New Holland Honeyeater (species: Phylidonyris (Phylidonyris) novaehollandiae) in Bald Rock NP (Gaia Guide)
Phylidonyris (Phylidonyris) novaehollandiae
New Holland Honeyeater

©Leo: New Holland Honeyeater (Phylidonyris (Phylidonyris) novaehollandiae)

©Leo: New Holland Honeyeater (Phylidonyris (Phylidonyris) novaehollandiae)
Kingdom Animalia
Phylum Chordata
Class Aves
Order Passeriformes
Family Meliphagidae
Genus Phylidonyris
Species Phylidonyris (Phylidonyris) novaehollandiae
Status least concern



Distinguishing features

It is mainly black, with a white iris, white facial, chest and shoulder streaks and it has yellow margins on its wing and tail feathers.

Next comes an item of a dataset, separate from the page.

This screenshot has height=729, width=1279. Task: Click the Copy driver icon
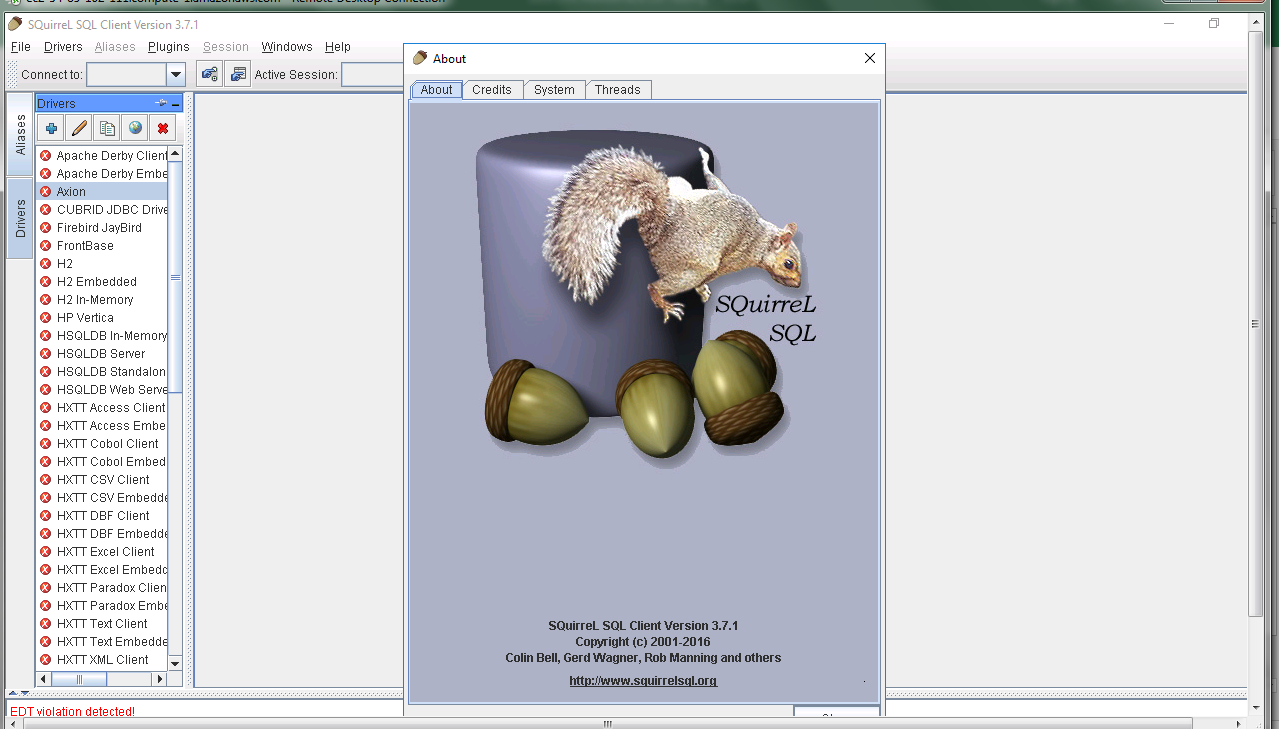tap(107, 128)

Sexes are similar in looks with the exception that females are, on average, slightly smaller. Birds in their first year have similar colouring but have grey eyes and a yellow gape and "whiskers" near the nares. (Wikipedia)


  • From 16 cm to 19 cm (Length of specimen)


  • Wingspan data is not yet available.



©Atlas of Living Australia: Australian distribution: New Holland Honeyeater (Phylidonyris (Phylidonyris) novaehollandiae)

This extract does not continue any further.